IBM Mixture of Experts



Mixture of Experts: The “Fun-cember” of Model Releases, Scaling Laws, and Agent Wars

Host: Tim Hwang Panelists:

In this episode of Mixture of Experts, the panel discusses the sudden influx of major model releases at the end of the year, debates whether AI scaling laws are still valid, and analyzes the implications of Amazon blocking ChatGPT’s shopping agent.


📰 AI News Headlines

  • Amazon re:Invent: Launched three new agents for coding, security, and operations.
  • IBM’s “Bob”: Early results show IBM’s AI coding assistant has improved developer productivity by 45%.
  • Salesforce Data: AI and agents influenced $14.2 billion in global sales during Black Friday.
  • Smart Kitchen: Introduction of “Pasha,” a private robot chef capable of complex multi-step cooking.

🚀 Topic 1: The Holiday Model Rush (Claude 4.5, Mistral, DeepSeek)

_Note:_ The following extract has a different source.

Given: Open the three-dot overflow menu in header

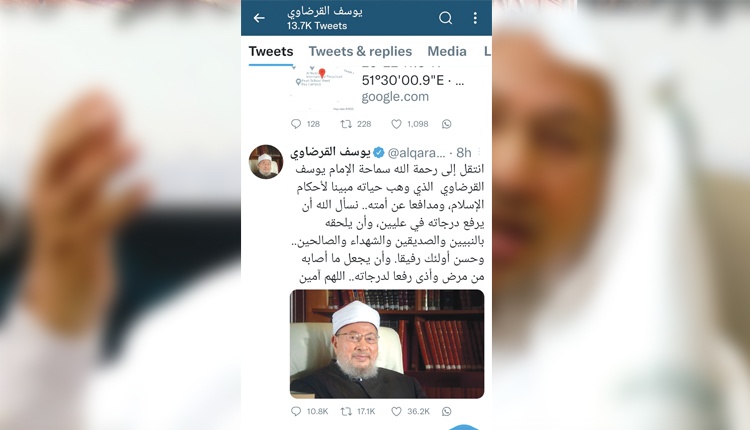Looking at the screenshot, I should 475,18.
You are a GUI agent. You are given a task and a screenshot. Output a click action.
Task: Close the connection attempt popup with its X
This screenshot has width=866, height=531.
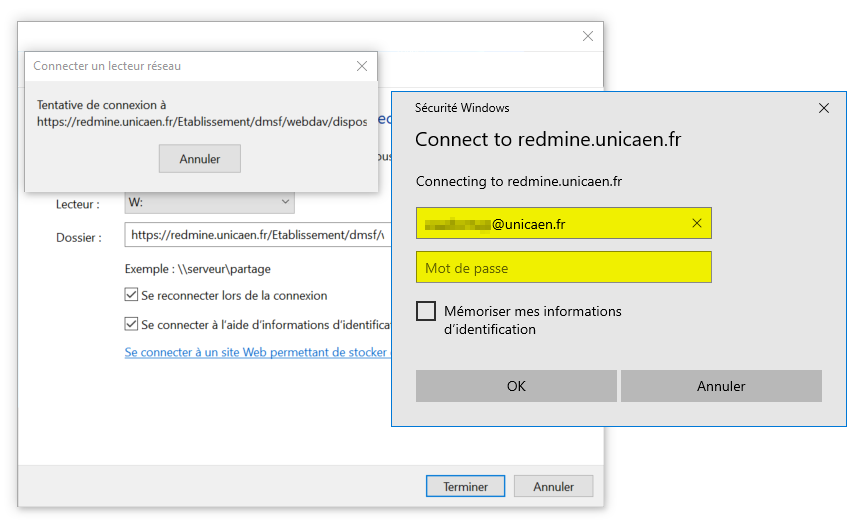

The end of the year has brought a “welter” of new model launches, including Claude Opus 4.5, Mistral 3, and DeepSeek 3.2. The panel discusses how labs are beginning to specialize rather than just competing on general capability.

  • “Fun-cember”: Gabe Goodhart notes that the holiday season is the perfect time for experimental releases, giving developers downtime to tinker.
  • Lean into Strengths:
    • DeepSeek: Focusing on efficiency and novel attention mechanisms (sparse attention) to run giant models efficiently. They are targeting reasoning and tool-calling.
    • Mistral: Delivering a high-quality “plain vanilla” dense attention model, but with vision capabilities integrated natively across the stack (not just as an add-on).
    • Claude: Doubling down on software engineering and maintaining a unique, collaborative “persona.”
  • Open Source differentiation: Abraham Daniels argues that Open Source labs differentiate simply by being open. DeepSeek proved you don’t need hundreds of thousands of GPUs to reach State of the Art (SOTA), and Mistral is returning to Apache 2.0 licensing roots.
  • Ensembling is the Future: Aaron Baughman suggests the sheer number of good models means the future lies in routerssystems that direct a prompt to the specific model best suited for that task (e.g., DeepSeek for math, Mistral for RAG, Claude for coding).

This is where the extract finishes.